- _What you should do_
Your answer consists of the lines in the data that contain "computer". Copy each of them.

- _Records supplied_
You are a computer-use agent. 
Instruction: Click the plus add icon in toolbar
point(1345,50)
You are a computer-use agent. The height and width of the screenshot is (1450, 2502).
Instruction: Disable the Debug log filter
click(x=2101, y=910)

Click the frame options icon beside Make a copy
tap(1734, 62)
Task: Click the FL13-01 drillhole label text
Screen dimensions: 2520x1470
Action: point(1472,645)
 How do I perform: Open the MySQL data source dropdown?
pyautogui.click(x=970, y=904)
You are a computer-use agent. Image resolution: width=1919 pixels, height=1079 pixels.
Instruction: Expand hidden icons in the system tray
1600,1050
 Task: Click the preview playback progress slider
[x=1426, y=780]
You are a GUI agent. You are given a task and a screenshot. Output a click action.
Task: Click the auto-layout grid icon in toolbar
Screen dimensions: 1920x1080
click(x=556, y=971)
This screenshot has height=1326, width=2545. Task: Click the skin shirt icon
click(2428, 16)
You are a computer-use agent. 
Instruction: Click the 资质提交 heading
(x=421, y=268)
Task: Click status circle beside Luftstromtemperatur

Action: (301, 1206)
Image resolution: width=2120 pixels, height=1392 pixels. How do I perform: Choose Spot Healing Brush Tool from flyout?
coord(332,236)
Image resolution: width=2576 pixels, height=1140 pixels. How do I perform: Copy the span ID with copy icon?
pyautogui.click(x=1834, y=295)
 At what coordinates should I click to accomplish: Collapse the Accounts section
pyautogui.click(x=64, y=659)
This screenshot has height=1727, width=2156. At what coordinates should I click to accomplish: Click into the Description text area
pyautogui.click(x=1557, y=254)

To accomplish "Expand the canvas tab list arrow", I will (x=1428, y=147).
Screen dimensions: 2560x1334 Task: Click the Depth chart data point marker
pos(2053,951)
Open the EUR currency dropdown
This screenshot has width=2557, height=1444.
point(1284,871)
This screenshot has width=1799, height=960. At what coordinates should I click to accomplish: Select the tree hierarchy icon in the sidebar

- _Expected output_
You are a computer-use agent. 
You are a computer-use agent. The height and width of the screenshot is (1450, 2502).
You are a computer-use agent. Image resolution: width=1919 pixels, height=1079 pixels.
You are a computer-use agent. 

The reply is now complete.